I think I can poke one hole in it - I missed the fact that if we
upgrade and inode read time, and then we modify the inode without
modifying the inode core (can we even do that - metadata mods should
at least change timestamps right?) then we don't log the format
change or the NREXT64 inode flag change and they only appear in the
on-disk inode at writeback.

Log recovery needs to be checked for correct behaviour here. I think
that if the inode is in NREXT64 format when read in and the log
inode core is not, then the on disk LSN must be more recent than
what is being recovered from the log and should be skipped. If
NREXT64 is present in the log inode, then we logged the core
properly and we just don't care what format is on disk because we
replay it into NREXT64 format and write that back.

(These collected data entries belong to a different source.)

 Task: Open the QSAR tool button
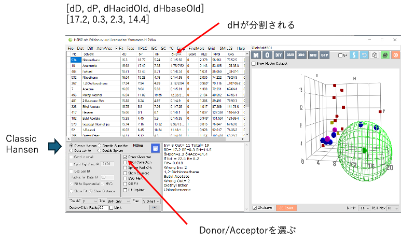click(291, 55)
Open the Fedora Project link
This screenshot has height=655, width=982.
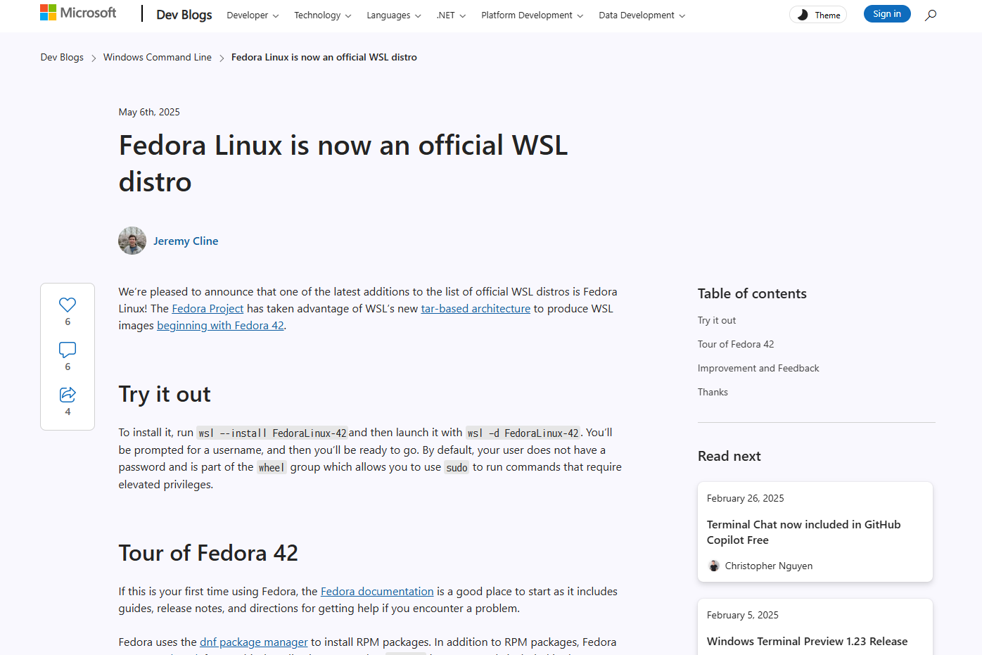(x=208, y=309)
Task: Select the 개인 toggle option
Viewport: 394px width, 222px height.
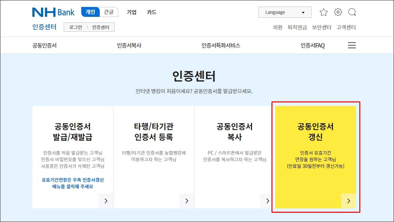Action: click(x=90, y=12)
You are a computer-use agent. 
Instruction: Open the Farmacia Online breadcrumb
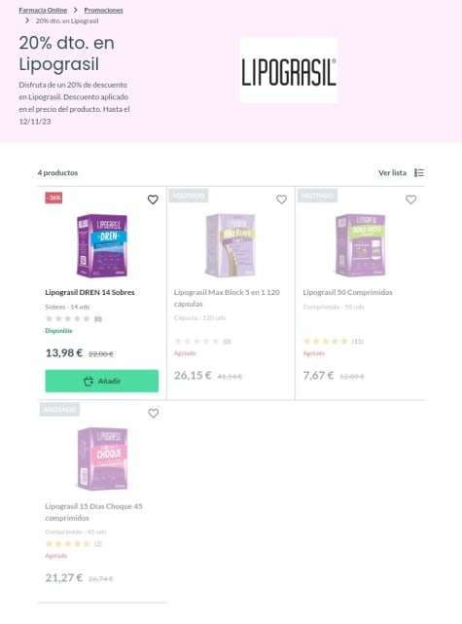(43, 10)
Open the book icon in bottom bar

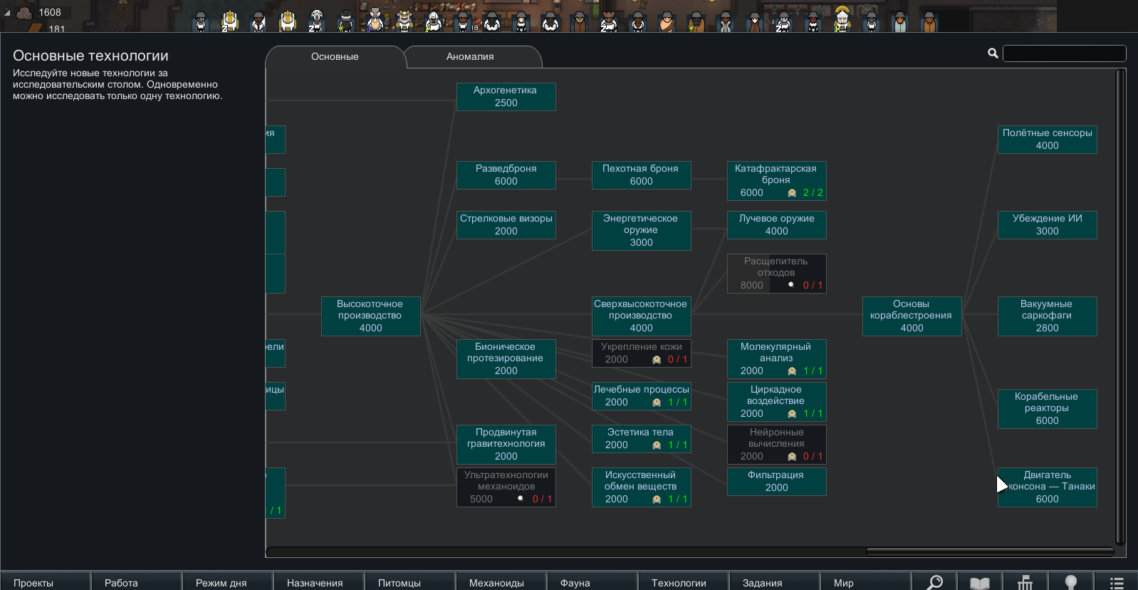979,582
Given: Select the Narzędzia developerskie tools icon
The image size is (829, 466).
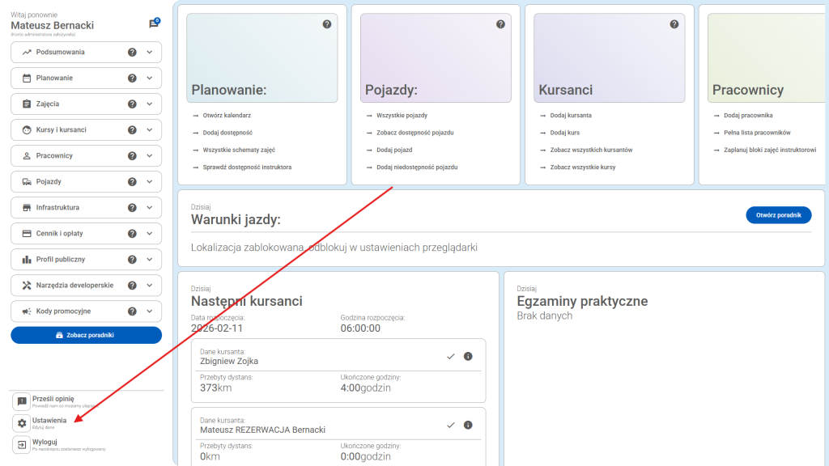Looking at the screenshot, I should tap(28, 285).
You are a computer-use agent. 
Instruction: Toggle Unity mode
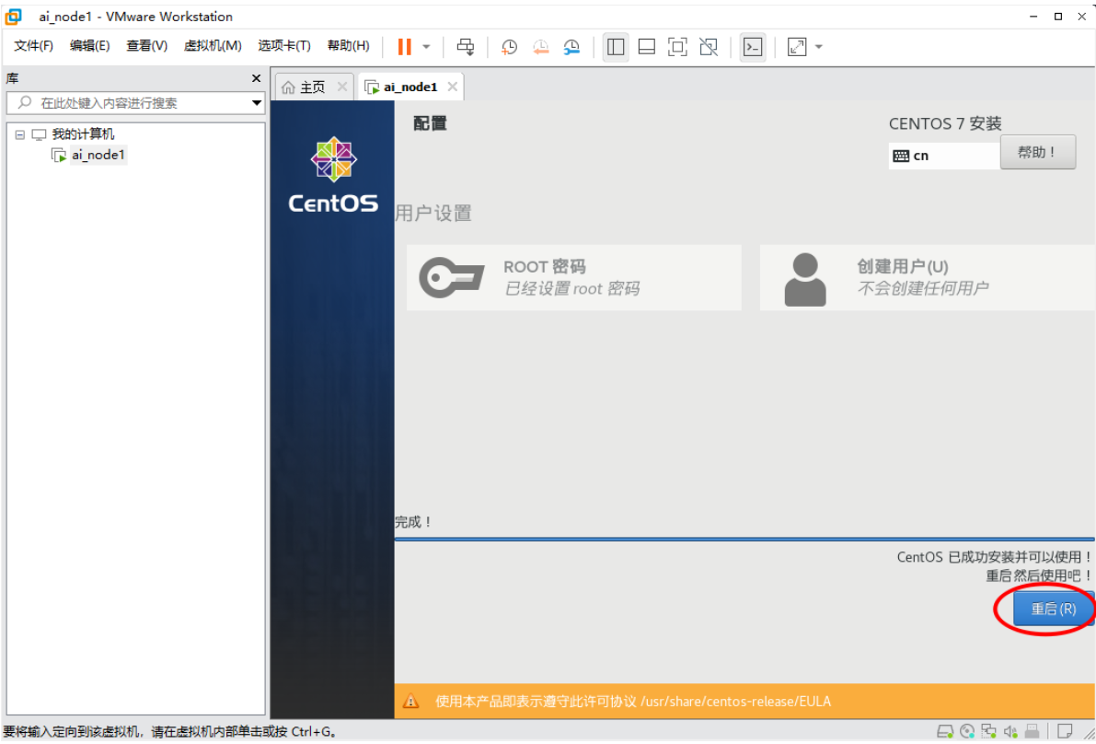(708, 46)
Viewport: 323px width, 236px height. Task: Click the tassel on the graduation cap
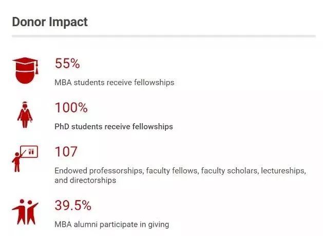tap(36, 68)
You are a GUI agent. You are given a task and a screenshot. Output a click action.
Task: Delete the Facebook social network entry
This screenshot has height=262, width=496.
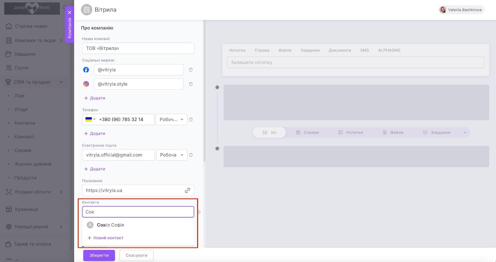191,70
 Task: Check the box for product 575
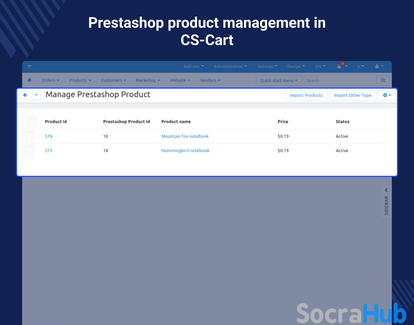[30, 150]
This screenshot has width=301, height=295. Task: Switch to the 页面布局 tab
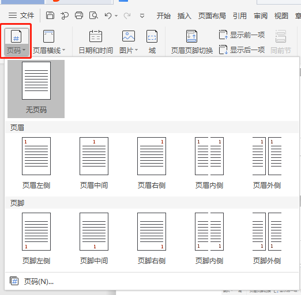[212, 16]
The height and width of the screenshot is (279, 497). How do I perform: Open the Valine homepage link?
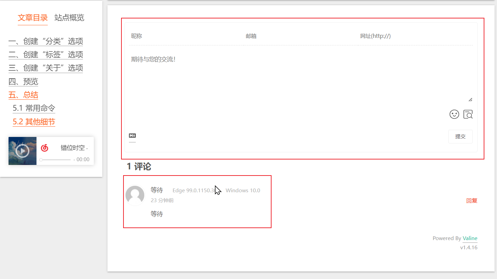click(470, 238)
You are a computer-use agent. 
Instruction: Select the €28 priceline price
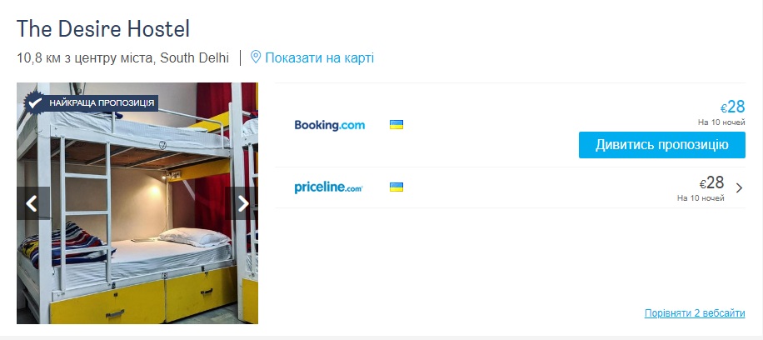coord(712,183)
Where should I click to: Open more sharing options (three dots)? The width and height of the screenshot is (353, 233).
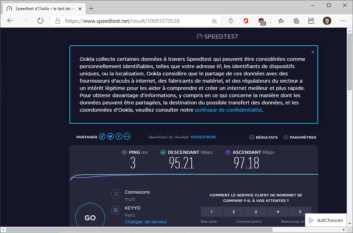[127, 137]
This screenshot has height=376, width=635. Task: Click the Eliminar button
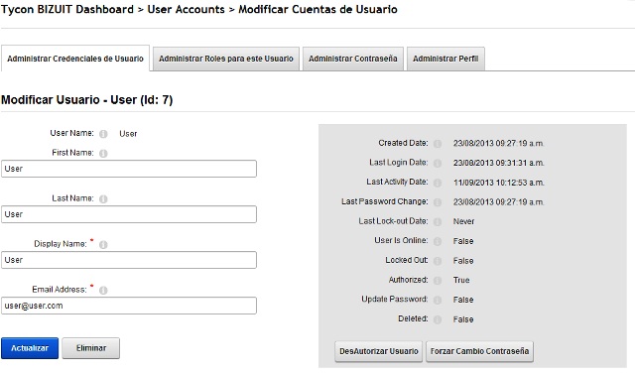[x=91, y=348]
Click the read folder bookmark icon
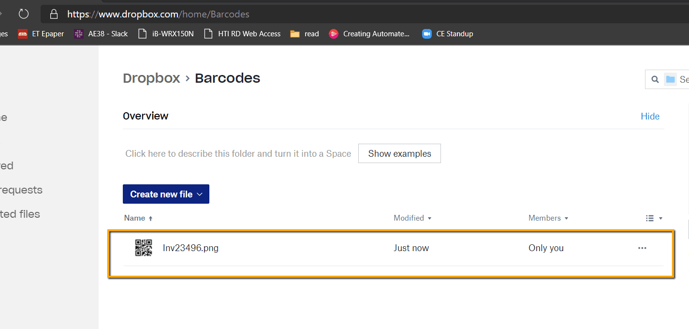Screen dimensions: 689x329 pos(294,33)
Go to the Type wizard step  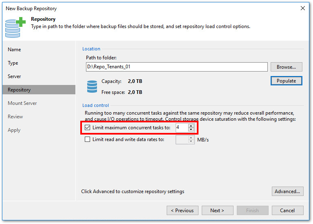pyautogui.click(x=13, y=63)
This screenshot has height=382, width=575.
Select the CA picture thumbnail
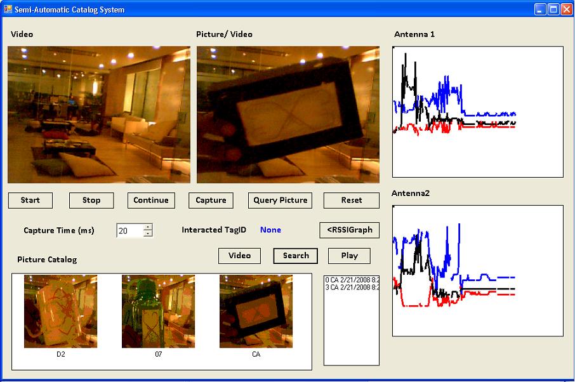pyautogui.click(x=256, y=312)
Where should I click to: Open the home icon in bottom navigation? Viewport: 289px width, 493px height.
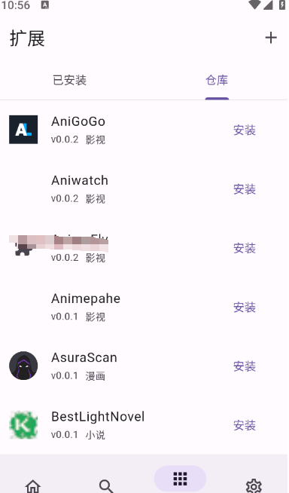click(33, 486)
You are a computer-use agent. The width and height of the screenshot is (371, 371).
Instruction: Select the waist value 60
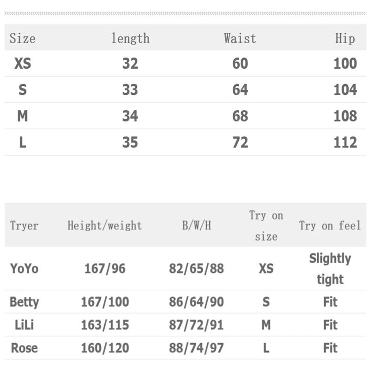point(240,64)
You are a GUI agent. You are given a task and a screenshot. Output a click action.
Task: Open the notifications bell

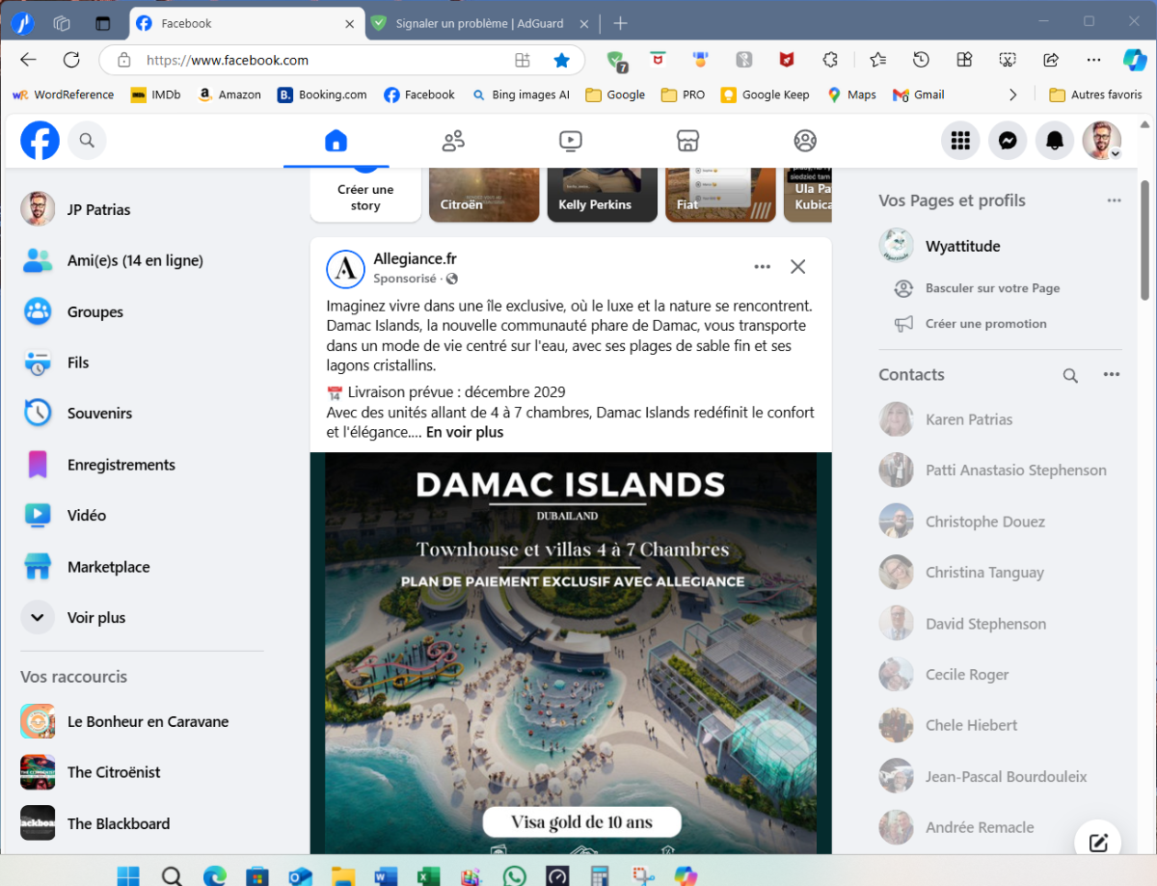pos(1055,140)
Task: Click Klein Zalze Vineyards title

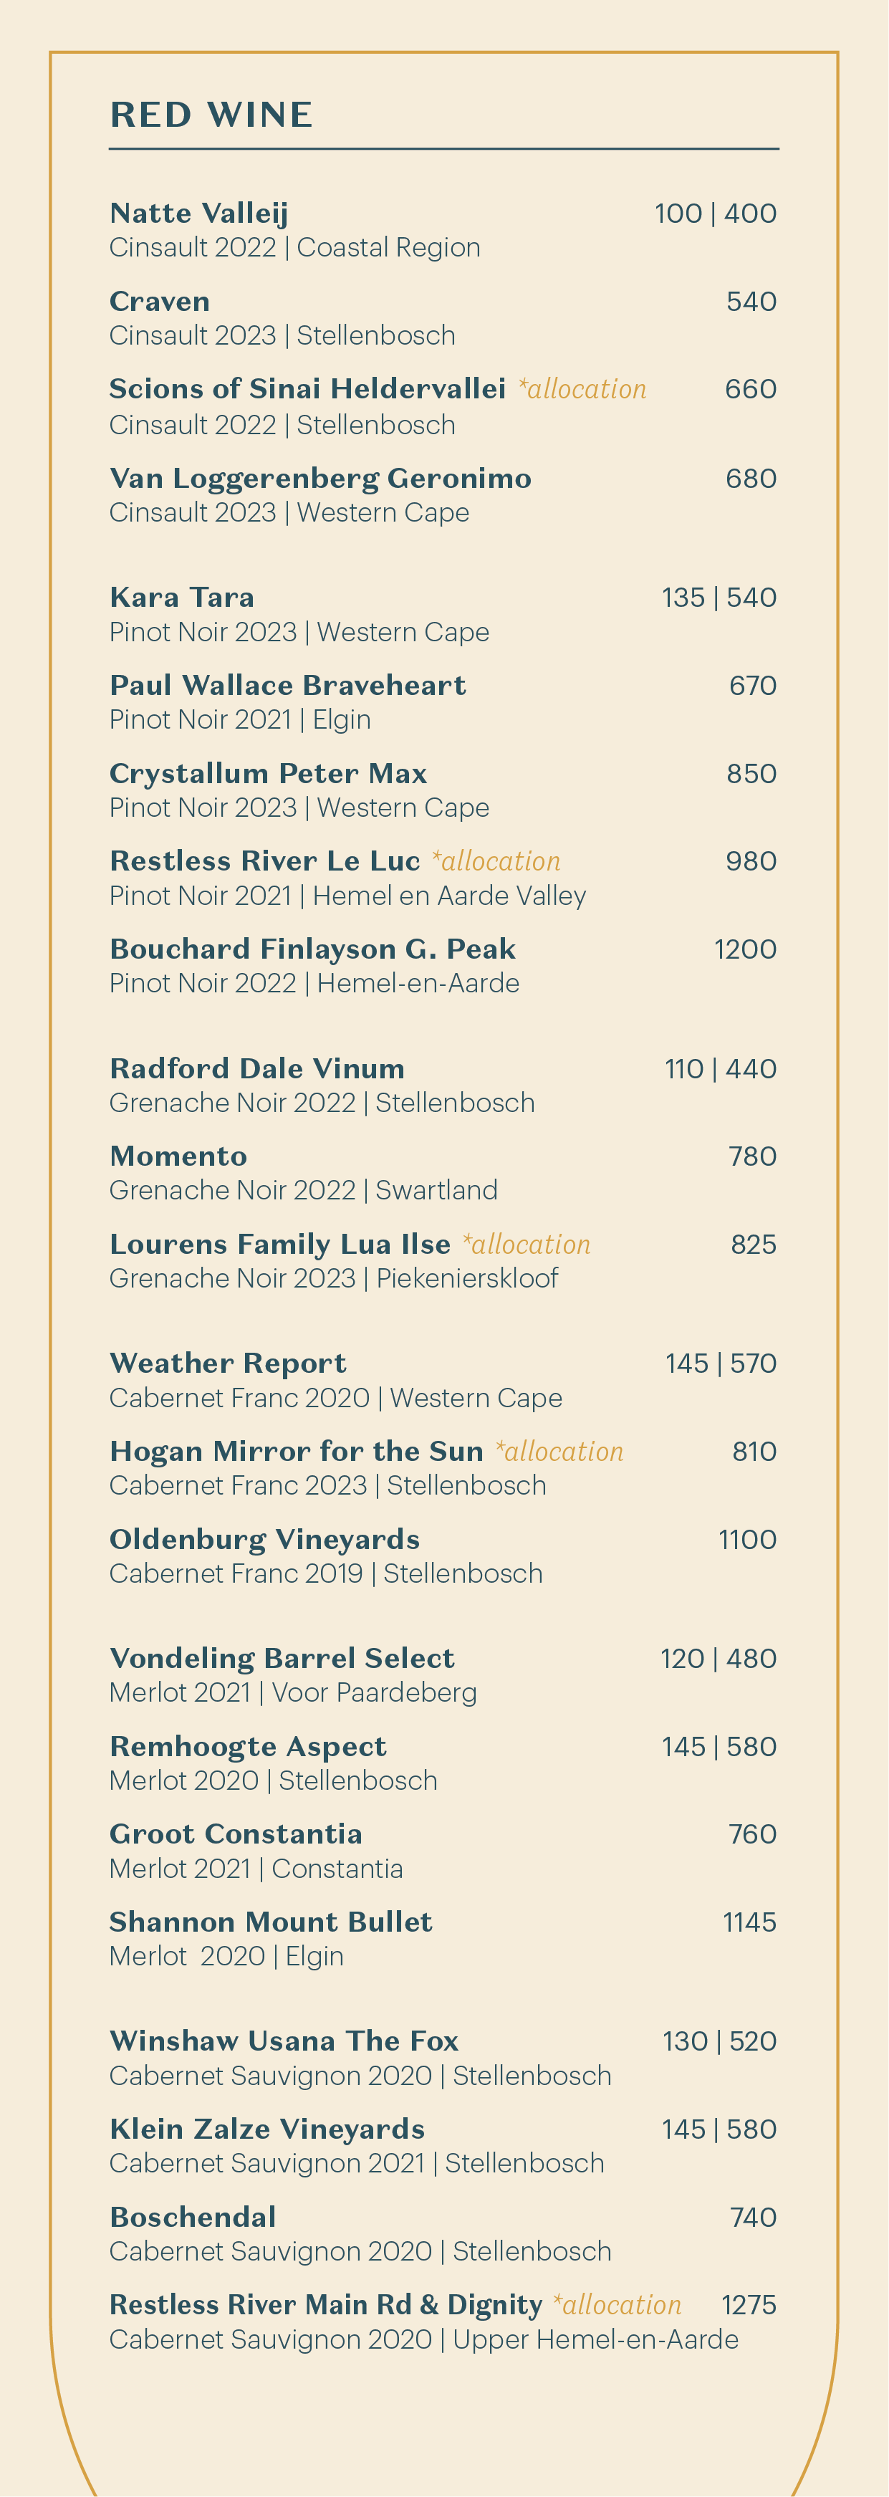Action: (x=268, y=2129)
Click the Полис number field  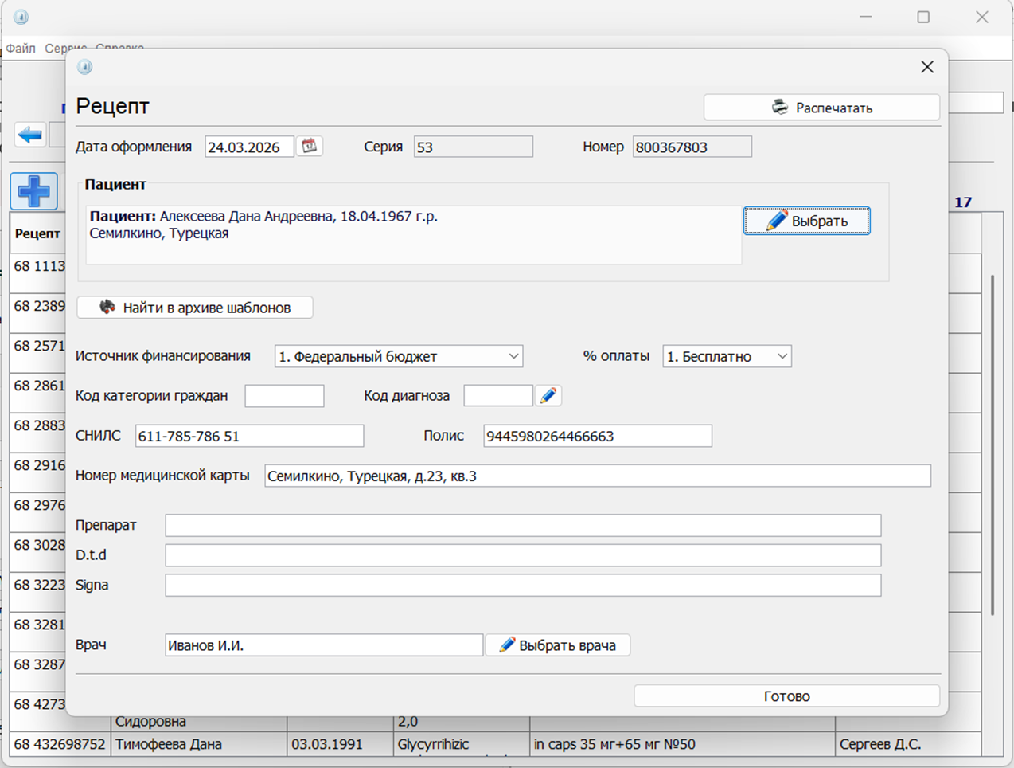pos(597,436)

SO I *think* we're ok here, but it needs closer inspection to
determine behaviour is actually safe. If it is safe, then maybe in
future we can do the same thing for BIGTIME and get that upgrade out
of xfs_trans_log_inode() as well....

> > ---
> >
> > FWIW, I also think doing something like this would help make the
> > code be easier to read and confirm that it is obviously correct when
> > reading it:
> >
> > 	__be32          di_gid;         /* owner's group id */
> > 	__be32          di_nlink;       /* number of links to file */
> > 	__be16          di_projid_lo;   /* lower part of owner's project id */
> > 	__be16          di_projid_hi;   /* higher part owner's project id */
> > 	union {
> > 		__be64	di_big_dextcnt;	/* NREXT64 data extents */
> > 		__u8	di_v3_pad[8];	/* !NREXT64 V3 inode zeroed space */
> > 		struct {
> > 			__u8	di_v2_pad[6];	/* V2 inode zeroed space */
> > 			__be16	di_flushiter;	/* V2 inode incremented on flush */
> > 		};
> > 	};
> > 	xfs_timestamp_t di_atime;       /* time last accessed */
> > 	xfs_timestamp_t di_mtime;       /* time last modified */
> > 	xfs_timestamp_t di_ctime;       /* time created/inode modified */
> > 	__be64          di_size;        /* number of bytes in file */
> > 	__be64          di_nblocks;     /* # of direct & btree blocks used */
> > 	__be32          di_extsize;     /* basic/minimum extent size for file */
> > 	union {
> > 		struct {
> > 			__be32	di_big_aextcnt; /* NREXT64 attr extents */
> > 			__be16	di_nrext64_pad;	/* NREXT64 unused, zero */
> > 		};
> > 		struct {
> > 			__be32	di_nextents;    /* !NREXT64 data extents */
> > 			__be16	di_anextents;   /* !NREXT64 attr extents */
> > 		}
> > 	}
> > 	__u8            di_forkoff;     /* attr fork offs, <<3 for 64b align */
> > 	__s8            di_aformat;     /* format of attr fork's data */
> > ...
> >
> > Then we get something like:
> >
> > static inline void
> > xfs_inode_to_disk_iext_counters(
> >        struct xfs_inode        *ip,
> >        struct xfs_dinode       *to)
> > {
> >        if (xfs_inode_has_nrext64(ip)) {
> >                to->di_big_dextent_cnt = cpu_to_be64(xfs_ifork_nextents(&ip->i_df));
> >                to->di_big_anextents = cpu_to_be32(xfs_ifork_nextents(ip->i_afp));
> >                to->di_nrext64_pad = 0;
> >        } else {
> >                to->di_nextents = cpu_to_be32(xfs_ifork_nextents(&ip->i_df));
> >                to->di_anextents = cpu_to_be16(xfs_ifork_nextents(ip->i_afp));
> >        }
> > }
> >
> > This is now obvious that we are writing to the correct fields
> > in the inode for the feature bits that are set, and we don't need
> > to zero the di_big_dextcnt field because that's been taken care of
> > by the existing di_v2_pad/flushiter zeroing. That bit could probably
> > be improved by unwinding and open coding this in xfs_inode_to_disk(),
> > but I think what I'm proposing should be obvious now...
> >
> 
> Yes, the explaination provided by you is very clear. I will implement these
> suggestions.

Don't forget to try to poke holes in it and look for complexity that
can be removed before you try to implement or optimise anything.

FWIW, the code design concept I'm basing this on is that complexity
should be contained within the structures that store the data,
rather than be directly exposed to the code that manipulates the
data.

Cheers,

Dave.
-- 
Dave Chinner
david@fromorbit.com